- [Set problem]: Please reproduce the data below line for line, changing nothing.
============================================================
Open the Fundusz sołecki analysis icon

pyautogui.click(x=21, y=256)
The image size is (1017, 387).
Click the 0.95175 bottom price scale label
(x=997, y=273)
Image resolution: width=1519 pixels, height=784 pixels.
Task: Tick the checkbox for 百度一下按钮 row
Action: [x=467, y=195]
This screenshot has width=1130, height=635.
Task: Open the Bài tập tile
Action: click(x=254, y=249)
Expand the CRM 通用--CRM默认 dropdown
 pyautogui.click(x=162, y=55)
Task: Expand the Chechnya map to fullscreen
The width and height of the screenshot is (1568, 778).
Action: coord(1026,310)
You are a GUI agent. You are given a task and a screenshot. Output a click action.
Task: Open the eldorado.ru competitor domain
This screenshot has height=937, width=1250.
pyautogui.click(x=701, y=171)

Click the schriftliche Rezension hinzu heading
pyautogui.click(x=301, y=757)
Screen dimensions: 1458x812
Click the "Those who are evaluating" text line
============================================================
- [Finished exercise]:
Open the Fundusz sołecki analysis icon

pyautogui.click(x=21, y=256)
The image size is (1017, 387).
Click the 0.95175 bottom price scale label
(x=997, y=273)
Image resolution: width=1519 pixels, height=784 pixels.
Task: Tick the checkbox for 百度一下按钮 row
Action: [x=467, y=195]
This screenshot has width=1130, height=635.
Task: Open the Bài tập tile
Action: click(x=254, y=249)
Expand the CRM 通用--CRM默认 dropdown
 pyautogui.click(x=162, y=55)
Task: Expand the Chechnya map to fullscreen
The width and height of the screenshot is (1568, 778).
Action: coord(1026,310)
You are a GUI agent. You are given a task and a screenshot. Output a click action.
Task: Open the eldorado.ru competitor domain
This screenshot has height=937, width=1250.
pyautogui.click(x=701, y=171)

Click the schriftliche Rezension hinzu heading
pyautogui.click(x=301, y=757)
Screen dimensions: 1458x812
Click the "Those who are evaluating" text line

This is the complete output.